How do you folks approach high level testing? (if at all?)
For server-side rendered HTML apps I’d write mostly Phoenix integration tests. These are easy to write, separated (thanks to Ecto Sandbox), pretty fast (no browser communication latency) and thanks to recycling the conn can be higher-level
If the app has a lot of client-side javascript, or/and if I need to test how the app renders in a real browser, I’d pick a bigger gun. Also I think even when most of the things are tested in Phoenix ConnCases, it’s good to test some of the most business-critical application paths with a real end-to-end testing framework.
The most common choice are WebDriver-based frameworks (“Selenium”). I would build something myself using the official Selenium WebDriver client libraries in Java, Ruby, etc, or use a nice framework with added conveniences like Capybara etc. There’s also Elixir Hound and Elixir Wallaby (which I’m currently working with), if you want to write the tests in Elixir. Either way, I wouldn’t run these tests with PhantomJS - it’s a dead project, and Chromedriver with headless Chrome is also pretty fast and can be used on the CI. For testing different browsers and mobile, there are platforms like Browserstack, Saucelabs or Crossbrowsertesting.
Using the “Chrome DevTools Protocol” for testing also seems appealing (maybe you’ve heard of puppeteer, which is a client for it), so if I had to test only Chrome and wanted to play with the “hot new tech” I’d try out Taiko. Seems a bit closer to the browser, it could be faster while being as capable as Selenium. Other browsers also could implement this protocol, Firefox is a WIP I think.

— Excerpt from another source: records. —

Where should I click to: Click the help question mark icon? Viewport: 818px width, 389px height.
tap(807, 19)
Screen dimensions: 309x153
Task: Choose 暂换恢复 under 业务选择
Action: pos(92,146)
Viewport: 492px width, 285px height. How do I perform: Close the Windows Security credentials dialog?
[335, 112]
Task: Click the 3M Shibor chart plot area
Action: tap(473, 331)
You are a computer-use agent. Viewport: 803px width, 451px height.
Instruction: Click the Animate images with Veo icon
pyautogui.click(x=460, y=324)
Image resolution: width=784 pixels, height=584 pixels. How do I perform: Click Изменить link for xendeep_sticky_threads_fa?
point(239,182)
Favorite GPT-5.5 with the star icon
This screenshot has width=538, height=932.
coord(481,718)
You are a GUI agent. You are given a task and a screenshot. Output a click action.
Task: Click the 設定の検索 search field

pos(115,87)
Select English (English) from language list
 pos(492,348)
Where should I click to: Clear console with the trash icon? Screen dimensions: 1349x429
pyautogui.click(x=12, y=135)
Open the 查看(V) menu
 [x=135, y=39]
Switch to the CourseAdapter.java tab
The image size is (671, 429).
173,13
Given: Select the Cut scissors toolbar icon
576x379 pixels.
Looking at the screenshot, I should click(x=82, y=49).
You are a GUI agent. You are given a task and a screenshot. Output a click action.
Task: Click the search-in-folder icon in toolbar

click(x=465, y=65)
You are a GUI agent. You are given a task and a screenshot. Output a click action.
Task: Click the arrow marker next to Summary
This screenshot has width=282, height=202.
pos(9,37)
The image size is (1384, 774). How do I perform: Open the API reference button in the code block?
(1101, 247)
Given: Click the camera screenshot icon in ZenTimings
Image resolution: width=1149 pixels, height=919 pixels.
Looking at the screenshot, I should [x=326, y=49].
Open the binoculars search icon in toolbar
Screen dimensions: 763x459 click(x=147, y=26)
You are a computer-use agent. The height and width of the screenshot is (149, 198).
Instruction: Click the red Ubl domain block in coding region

Overall while I don’t personally love it, JavaScript seems to be a good choice for end-to-end testing thanks to being event-driven (no need for “wait for” loops and less tinkering with custom timeouts).
Cypress seems like a nice choice with cool tooling and I’d like to try it out someday too. But Cypress runs entirely in the browser alongside the application code, so… I don’t know, it’s somewhere in the middle between Phoenix ConnCases and WebDriver? Not “truly” externally ran and end-to-end, can’t be used to test things like payment iframes or clicking through external services.